A banda inglesa Dry Cleaning tinha grandes expectativas para janeiro de 2026. Após dedicar dois anos à criação de seu terceiro álbum, intitulado Secret Love, que combina elementos do pós-punk e art-rock de maneira inovadora, eles planejavam uma turnê com 21 shows pela América do Norte. Historicamente, esse é um mercado forte para a banda, com um espetáculo marcado para Chicago no dia 23 de janeiro.
As vendas de ingressos estavam promissoras e a banda estava entusiasmada. No entanto, a aprovação dos vistos americanos ainda não havia ocorrido, mesmo após meses de espera. Com isso, começaram a surgir despesas elevadas com taxas de aceleração, além dos altos custos inerentes a uma turnê dessa magnitude.

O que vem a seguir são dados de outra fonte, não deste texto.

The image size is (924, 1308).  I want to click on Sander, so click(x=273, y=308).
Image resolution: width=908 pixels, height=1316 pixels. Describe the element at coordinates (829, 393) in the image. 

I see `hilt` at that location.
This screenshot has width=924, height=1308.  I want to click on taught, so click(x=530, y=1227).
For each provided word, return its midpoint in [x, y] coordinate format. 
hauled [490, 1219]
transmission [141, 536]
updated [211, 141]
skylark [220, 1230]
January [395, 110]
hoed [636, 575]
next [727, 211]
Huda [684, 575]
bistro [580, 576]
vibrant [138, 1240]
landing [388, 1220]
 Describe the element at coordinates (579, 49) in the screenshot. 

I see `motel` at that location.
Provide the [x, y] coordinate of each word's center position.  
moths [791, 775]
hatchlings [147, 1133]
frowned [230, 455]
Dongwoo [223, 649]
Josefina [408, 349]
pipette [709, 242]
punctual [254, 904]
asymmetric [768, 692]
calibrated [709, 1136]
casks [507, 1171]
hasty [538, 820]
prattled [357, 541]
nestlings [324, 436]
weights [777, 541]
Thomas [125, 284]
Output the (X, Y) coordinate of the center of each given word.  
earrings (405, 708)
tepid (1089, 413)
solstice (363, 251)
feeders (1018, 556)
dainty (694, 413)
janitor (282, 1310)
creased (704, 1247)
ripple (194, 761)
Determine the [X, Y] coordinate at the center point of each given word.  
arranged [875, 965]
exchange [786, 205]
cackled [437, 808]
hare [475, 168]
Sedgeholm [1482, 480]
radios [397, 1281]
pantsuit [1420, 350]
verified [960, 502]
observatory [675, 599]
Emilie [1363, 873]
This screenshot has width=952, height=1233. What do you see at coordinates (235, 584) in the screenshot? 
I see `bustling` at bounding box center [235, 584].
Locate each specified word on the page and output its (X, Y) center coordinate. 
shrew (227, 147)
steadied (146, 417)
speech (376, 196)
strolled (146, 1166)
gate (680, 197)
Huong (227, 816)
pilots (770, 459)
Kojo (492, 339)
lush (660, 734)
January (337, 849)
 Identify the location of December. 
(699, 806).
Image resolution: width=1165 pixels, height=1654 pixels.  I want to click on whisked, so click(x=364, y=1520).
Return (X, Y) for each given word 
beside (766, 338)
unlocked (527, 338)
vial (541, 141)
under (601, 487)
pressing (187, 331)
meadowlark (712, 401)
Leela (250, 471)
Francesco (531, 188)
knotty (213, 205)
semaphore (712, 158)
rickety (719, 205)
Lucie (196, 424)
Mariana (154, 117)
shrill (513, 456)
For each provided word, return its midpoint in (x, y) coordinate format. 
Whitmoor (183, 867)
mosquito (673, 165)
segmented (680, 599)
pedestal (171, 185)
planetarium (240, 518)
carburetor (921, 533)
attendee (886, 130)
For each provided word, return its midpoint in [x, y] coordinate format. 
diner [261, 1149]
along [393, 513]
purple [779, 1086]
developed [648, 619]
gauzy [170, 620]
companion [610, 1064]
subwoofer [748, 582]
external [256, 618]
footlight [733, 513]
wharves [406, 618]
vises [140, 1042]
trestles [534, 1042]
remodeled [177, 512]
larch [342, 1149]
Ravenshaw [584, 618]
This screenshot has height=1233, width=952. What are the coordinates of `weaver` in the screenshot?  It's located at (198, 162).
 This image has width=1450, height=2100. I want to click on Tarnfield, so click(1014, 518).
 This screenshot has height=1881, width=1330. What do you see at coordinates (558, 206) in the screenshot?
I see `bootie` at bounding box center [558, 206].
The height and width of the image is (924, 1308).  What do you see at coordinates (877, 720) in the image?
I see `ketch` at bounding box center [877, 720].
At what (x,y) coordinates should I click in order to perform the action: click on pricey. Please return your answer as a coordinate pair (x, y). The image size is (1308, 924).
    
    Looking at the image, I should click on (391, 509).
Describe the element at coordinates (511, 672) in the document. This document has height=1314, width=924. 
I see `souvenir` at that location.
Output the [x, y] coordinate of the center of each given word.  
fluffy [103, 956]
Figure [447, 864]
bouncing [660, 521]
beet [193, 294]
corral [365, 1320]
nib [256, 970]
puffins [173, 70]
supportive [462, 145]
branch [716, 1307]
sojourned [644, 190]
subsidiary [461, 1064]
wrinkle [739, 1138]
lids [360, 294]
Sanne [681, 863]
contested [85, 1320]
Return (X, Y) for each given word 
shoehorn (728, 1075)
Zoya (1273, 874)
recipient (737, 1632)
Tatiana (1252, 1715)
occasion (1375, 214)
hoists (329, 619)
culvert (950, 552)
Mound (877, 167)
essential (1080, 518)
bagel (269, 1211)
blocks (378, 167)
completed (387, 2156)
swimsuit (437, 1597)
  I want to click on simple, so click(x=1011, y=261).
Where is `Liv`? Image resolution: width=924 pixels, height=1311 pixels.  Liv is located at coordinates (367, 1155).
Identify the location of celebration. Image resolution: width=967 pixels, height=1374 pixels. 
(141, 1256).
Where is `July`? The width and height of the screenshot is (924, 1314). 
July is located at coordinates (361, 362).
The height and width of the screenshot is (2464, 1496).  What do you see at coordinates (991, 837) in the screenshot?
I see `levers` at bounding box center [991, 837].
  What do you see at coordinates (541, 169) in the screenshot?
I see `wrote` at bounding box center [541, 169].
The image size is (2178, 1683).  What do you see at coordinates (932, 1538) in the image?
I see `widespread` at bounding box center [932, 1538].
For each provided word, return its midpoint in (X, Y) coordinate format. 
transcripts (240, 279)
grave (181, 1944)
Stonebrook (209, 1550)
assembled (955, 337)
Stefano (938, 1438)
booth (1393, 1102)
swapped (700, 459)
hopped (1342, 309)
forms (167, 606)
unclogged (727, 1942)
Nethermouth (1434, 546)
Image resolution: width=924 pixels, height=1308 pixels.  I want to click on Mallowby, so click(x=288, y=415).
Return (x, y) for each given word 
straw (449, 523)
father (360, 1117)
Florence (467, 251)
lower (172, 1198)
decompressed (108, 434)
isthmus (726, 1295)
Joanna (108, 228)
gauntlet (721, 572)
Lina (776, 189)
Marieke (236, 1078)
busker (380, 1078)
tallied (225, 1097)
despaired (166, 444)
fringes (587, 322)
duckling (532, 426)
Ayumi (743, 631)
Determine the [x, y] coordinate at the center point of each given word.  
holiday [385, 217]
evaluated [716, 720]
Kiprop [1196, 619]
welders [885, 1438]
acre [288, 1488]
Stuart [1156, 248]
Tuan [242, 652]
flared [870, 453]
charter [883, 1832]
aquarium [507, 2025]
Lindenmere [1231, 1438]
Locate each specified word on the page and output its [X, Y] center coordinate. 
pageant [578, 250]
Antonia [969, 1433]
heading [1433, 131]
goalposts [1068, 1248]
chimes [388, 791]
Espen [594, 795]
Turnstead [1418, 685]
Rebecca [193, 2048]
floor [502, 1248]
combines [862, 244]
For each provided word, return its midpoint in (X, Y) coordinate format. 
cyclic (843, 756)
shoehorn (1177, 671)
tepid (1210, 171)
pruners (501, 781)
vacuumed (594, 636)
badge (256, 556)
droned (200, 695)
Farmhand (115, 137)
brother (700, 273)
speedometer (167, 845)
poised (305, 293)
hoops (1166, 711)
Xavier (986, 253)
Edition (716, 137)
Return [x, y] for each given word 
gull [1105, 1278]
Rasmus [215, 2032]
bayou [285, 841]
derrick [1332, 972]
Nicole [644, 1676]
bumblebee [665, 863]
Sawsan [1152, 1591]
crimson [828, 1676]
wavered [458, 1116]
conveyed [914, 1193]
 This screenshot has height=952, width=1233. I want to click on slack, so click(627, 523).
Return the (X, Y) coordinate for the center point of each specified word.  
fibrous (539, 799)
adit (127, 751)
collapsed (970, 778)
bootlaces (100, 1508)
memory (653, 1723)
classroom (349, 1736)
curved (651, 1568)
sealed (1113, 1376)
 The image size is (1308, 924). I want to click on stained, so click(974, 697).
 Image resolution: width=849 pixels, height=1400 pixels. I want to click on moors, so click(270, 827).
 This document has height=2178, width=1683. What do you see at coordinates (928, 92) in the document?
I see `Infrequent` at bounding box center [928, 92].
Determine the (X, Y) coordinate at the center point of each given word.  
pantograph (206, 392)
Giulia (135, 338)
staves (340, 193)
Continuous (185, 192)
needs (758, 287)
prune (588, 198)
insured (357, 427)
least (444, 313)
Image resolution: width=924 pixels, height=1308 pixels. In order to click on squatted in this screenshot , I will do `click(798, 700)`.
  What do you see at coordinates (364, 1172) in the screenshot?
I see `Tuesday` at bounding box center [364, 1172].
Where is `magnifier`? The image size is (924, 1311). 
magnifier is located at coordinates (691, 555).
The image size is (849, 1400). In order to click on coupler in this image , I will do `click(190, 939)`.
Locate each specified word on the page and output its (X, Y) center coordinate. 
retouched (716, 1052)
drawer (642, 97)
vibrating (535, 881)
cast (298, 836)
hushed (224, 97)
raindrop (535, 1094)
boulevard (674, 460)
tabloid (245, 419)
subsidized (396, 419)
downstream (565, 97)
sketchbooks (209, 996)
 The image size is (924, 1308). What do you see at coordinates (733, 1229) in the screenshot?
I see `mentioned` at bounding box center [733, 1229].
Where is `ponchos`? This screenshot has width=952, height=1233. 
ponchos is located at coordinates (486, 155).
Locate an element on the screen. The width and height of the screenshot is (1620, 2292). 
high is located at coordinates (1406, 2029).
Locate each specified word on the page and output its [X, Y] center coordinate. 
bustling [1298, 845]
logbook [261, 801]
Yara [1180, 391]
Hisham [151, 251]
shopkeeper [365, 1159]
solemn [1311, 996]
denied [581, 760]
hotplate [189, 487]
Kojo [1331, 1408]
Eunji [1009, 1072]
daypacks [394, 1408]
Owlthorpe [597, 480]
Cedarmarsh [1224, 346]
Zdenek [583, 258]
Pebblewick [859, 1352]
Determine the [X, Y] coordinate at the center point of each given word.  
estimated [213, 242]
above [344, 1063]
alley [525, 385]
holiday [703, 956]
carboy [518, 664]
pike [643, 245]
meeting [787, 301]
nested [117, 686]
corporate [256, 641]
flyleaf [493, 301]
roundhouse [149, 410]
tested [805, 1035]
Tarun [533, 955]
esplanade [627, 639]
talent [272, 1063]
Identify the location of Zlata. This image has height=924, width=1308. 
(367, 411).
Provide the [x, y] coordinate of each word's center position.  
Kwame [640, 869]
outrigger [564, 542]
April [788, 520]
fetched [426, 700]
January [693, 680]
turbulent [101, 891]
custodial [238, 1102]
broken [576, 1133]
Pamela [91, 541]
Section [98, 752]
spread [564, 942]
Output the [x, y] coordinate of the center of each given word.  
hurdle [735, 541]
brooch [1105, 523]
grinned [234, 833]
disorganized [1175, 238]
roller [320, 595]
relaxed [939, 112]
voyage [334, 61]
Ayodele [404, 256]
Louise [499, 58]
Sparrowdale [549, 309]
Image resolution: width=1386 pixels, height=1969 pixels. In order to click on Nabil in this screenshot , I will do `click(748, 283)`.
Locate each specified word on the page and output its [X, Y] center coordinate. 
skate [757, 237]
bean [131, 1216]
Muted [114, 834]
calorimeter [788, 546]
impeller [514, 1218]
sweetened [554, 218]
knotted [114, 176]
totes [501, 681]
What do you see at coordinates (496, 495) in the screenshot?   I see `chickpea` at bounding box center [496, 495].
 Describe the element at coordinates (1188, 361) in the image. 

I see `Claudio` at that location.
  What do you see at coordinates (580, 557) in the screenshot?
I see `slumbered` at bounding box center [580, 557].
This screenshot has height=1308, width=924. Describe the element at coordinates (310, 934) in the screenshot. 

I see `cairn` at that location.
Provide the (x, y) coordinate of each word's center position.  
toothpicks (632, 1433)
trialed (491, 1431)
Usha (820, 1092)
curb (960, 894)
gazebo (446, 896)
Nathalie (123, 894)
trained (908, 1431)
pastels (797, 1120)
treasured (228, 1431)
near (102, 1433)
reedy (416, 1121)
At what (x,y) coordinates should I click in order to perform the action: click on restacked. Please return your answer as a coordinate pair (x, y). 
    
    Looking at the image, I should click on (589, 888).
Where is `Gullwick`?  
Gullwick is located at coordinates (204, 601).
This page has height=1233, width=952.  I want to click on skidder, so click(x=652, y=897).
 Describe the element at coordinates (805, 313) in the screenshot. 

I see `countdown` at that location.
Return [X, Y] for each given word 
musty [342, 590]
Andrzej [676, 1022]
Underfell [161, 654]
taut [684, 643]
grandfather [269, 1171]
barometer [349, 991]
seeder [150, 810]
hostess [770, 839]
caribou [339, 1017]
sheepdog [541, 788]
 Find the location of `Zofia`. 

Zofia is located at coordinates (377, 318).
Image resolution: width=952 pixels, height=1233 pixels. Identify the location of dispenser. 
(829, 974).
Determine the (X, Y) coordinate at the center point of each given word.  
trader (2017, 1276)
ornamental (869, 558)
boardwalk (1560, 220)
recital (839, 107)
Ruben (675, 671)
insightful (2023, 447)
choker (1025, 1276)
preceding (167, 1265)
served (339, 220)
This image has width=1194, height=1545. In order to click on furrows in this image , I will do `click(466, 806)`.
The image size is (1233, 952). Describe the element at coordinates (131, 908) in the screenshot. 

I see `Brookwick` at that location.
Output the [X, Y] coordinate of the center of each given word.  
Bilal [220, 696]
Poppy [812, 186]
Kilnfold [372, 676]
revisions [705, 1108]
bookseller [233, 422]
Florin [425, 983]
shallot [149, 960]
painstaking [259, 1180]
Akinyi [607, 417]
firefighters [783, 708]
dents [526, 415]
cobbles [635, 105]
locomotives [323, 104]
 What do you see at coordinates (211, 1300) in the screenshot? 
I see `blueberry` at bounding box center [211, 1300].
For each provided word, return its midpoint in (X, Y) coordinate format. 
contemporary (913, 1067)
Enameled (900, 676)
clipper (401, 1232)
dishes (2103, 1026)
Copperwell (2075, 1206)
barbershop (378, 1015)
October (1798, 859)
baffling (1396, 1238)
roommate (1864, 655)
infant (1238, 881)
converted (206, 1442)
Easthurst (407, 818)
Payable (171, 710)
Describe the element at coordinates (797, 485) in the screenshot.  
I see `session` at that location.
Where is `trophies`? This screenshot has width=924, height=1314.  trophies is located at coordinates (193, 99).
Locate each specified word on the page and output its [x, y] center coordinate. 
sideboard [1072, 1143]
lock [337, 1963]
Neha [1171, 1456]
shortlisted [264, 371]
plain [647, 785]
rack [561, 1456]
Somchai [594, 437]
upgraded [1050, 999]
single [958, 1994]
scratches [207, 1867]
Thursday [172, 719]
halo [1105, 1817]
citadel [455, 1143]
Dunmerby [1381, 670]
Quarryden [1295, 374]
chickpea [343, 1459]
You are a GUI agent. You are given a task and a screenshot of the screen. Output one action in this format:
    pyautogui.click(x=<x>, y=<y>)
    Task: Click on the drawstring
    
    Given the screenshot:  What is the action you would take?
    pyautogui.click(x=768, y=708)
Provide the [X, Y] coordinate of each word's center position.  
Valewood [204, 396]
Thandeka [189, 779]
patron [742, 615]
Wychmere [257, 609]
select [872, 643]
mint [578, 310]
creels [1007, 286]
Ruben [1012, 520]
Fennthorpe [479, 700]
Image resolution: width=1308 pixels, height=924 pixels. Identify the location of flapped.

O empresário da banda, Tim Hampson, expressou sua preocupação: “Comecei a olhar para isso e pensei, ‘Estou um pouco preocupado com o fluxo de caixa’.”
Assim, em meados de novembro de 2025, Dry Cleaning tomou a difícil decisão de cancelar a turnê que havia sido anunciada um mês antes, adiando a maioria das apresentações para o final de 2026. No comunicado divulgado em dezembro, mencionaram “as forças econômicas cada vez mais hostis que regem as turnês atualmente”, refletindo uma preocupação crescente na indústria musical: muitos acreditam que está mais difícil do que nunca para as bandas se sustentarem fazendo shows ao vivo.
Desafios Crescentes para Bandas Independentes
Florence Shaw, vocalista do Dry Cleaning, descreveu a situação como “extremamente brutal”, acrescentando que as condições eram muito mais favoráveis há alguns anos. Para ela, a situação não se resume a lucrar, mas sim a conseguir realizar as turnês. O baixista Lewis Maynard observou que o cancelamento de turnês tem se tornado cada vez mais comum, mesmo em shows com boa venda de ingressos, o que é alarmante.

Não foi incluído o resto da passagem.